2.4. Expression of Bt-mMnSOD during Development

To better understand the physiological roles of Bt-mMnSOD, its expression was detected by qPCR in different developmental stages. The mRNA levels of Bt-mMnSOD were significantly higher in the 4th instar than in egg and nymph or adult (Figure 6). The result of qPCR suggests that Bt-mMnSOD might play important roles in the development of B. tabaci, especially in the 4th instar.

2.5. Effect of Thermal Stresses, Host Shift and Pesticide Treatment on MnSOD Activity

To evaluate the in vivo activity of the MnSOD in B. tabaci stimulated by external temperature stresses, B. tabaci adults were exposed to low (4 °C), medium (26 °C) and high (40 °C) temperatures for 0 (control), 30, 60 and 120 min, respectively (Figure 7). The activity of MnSOD significantly increased after incubation at low (4 °C) and high (40 °C) temperatures for 60 and 120 min, compared with control (p < 0.01). However, no significant differences were detected when the B. tabaci adults were exposed at 26 °C from 0 to 120 min or incubated at 4 °C and 40 °C in the initial 30 min.

To characterize the effect of host shift on the in vivo activity of the MnSOD in B. tabaci, whitefly adults were transferred from cotton (a favorable host plant) to tobacco (an unfavorable host plant) for 0, 1, 3 and 5 days. When whiteflies were transferred from cotton to tobacco for 5 days, the activity of MnSOD significantly increased compared with 0 days (p < 0.01), whereas in the control (transfer from cotton to cotton), the level of activity remained unchanged (Figure 8).

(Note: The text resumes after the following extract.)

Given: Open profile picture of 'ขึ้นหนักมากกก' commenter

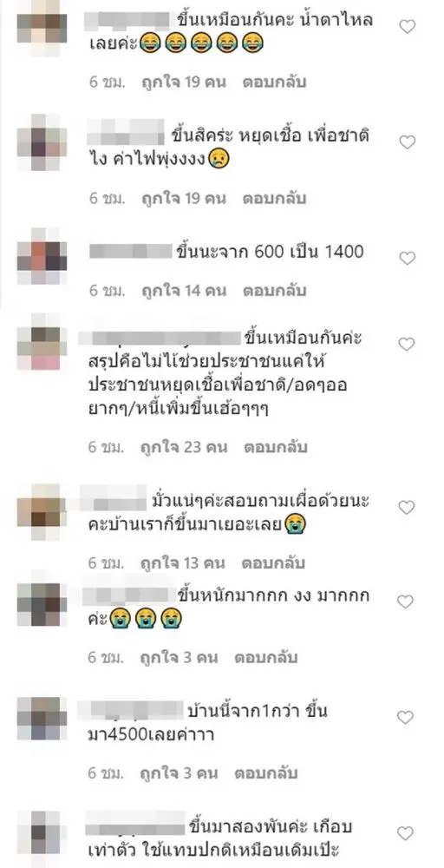Looking at the screenshot, I should (42, 602).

Furthermore, the activities of MnSOD were measured after the whitefly feeding on the imidacloprid-treated cotton plants for various durations (Figure 9). No significant differences were observed in the initial 12 h. However, after 24 h feeding on imidacloprid-treated cotton plants, a significant increase of MnSOD activity was detected compared with 0 h (p < 0.01).

3. Discussion

Reactive oxygen species are formed in the body as natural products of oxidative metabolism. ROS cause oxidative stress and can be toxic to many cell components [17]. The mitochondrial matrix is the major site for the production of superoxide radicals. MnSOD is known to be a key antioxidant enzyme in the mitochondrial matrix, which can catalyze the dismutation of the superoxide radicals into hydrogen peroxide [32,33].

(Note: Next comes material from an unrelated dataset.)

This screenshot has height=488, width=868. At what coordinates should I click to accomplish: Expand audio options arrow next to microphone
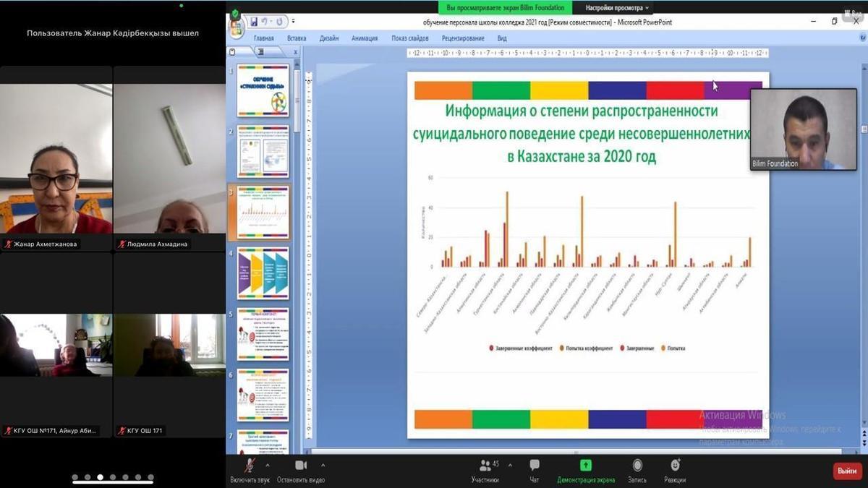coord(268,465)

MnSOD genes have been cloned from various organisms, but few data are available regarding the mMnSOD from B. tabaci. In the present study, a mMnSOD cDNA was identified from B. tabaci. Multiple sequences alignment of mMnSODs and cMnSODs from various species shows that the four metal-binding residues and MnSOD signature are highly conserved, indicating that these sites are essential to the structure and function of MnSODs. The identification of the signature sequence and conserved metal-binding residues suggested that the Bt-mMnSOD possesses the essential properties of MnSOD family. MITOPROT analysis revealed it contains a putative mitochondrial targeting sequence of 25 amino acids, which can translocate the mMnSOD into the mitochondrial matrix [21,23]. For phylogeny analysis, MnSODs from different species were found to cluster into two groups with robust separate branches of cMnSOD and mMnSOD. Bt-mMnSOD clustered with the mMnSOD group, suggesting that it is a mitochondrial MnSOD.

Temperature stress was reported as one of the key mediators of ROS generation [34,35]. Previous studies have shown that temperature stress can cause MnSOD induction in several species: Chinese hamster lung fibroblast cell [36], Hydra vulgaris[37] and Hyphantria cunea[30]. An earlier study indicated that the activity of CuZnSOD in B. tabaci was noticeably enhanced under cold and heat stress [15]. In this study, we found that the MnSOD activity of B. tabaci was also increased with the aforementioned conditions. These results indicated that both MnSOD and CuZnSOD may function synergistically as scavengers to remove the intracellular superoxide anions generated under high or low temperatures, which might be related to the MEAM1 invasive ability.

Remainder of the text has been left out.